> _Supplied text_:
>> START

- Leaders: Council of the Khabur Guard Forces, chaired by Shamoun Kako (formal authority); Rueel Sulaqa (chief field commander); Nabil Warde (spokesman); Elias Nasser (WIA); David Gindo †;
- Dates active: 2012/13 – ?
- Allegiance: Syriac Union Party (until 2015, from 2019) Assyrian Democratic Party (from 2015)
- Headquarters: Tell Tamer, al-Hasakah Governorate, Syria
- Active regions: Khabur Valley, Hasaka Governorate, Syria
- Size: "Hundreds" (2013) c. 75–150 (2017 estimate)
- Part of: Syrian Democratic Forces General Command of the Assyrian Forces (Sept. – Dec. 2018); Syriac-Assyrian Military Council (from 2019);
- Wars: the Syrian Civil War
- Website: Facebook

= Khabur Guards =

Assyrian militia in Syria

The Khabour Guards (ܡܘܬܒܐ ܕܢܛܘܪ̈ܐ ܕܚܒܘܪ; مجلس حرس الخابور الآشوري) is an Assyrian militia in Syria created after the collapse of Syrian government control in the Assyrian-majority Khabur valley in the northwest of al-Hasakah Governorate. The militia is composed of local Assyrians and maintains checkpoints in several Assyrian settlements, most notably Tell Tamer. It was initially established as an independent force, but is now affiliated with the Kurdish-led Syrian Democratic Forces. Though officially neutral and nonpartisan, the Khabour Guards are de facto affiliated with the Assyrian Democratic Party along with Nattoreh, and as a part of the Syriac-Assyrian Military Council of the Syrian Democratic Forces, they are affiliated with the Syriac Union Party.

>> END

> _Supplied data_:
>> START

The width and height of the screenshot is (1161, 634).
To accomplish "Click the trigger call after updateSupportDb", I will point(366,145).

>> END

> _Task brief_: Carry on the Khabur Guards article above with its next paragraph, beginning right after its last sentence.

> _Expected answer_:
==History==
=== Foundation and break with the Syriac Union Party ===
The Khabour Guards were originally set up by locals of the Khabur valley around late 2012 and early 2013. The group was supposed to act as pure self-defense force for the region's Assyrian villages, stay completely neutral in the Syrian civil war, and be independent of all parties and warring factions, regardless of their political or religious orientations. Although the militia initially managed to attract hundreds of recruits, the Khabour Guards soon started to decline in military strength due to many locals migrating and the refusal of most Assyrian groups, such as the Assyrian Democratic Organization, to supply them with arms. In consequence, the Khabour Guards gave up their attempts to stay neutral and joined Sutoro, a security force formed by the Syriac Union Party. The latter started to supply the Khabour Guards through its armed wing, the Syriac Military Council (MFS). The Khabour Guards and the MFS consequently grew close, with some guards even wearing MFS insignia on their uniforms.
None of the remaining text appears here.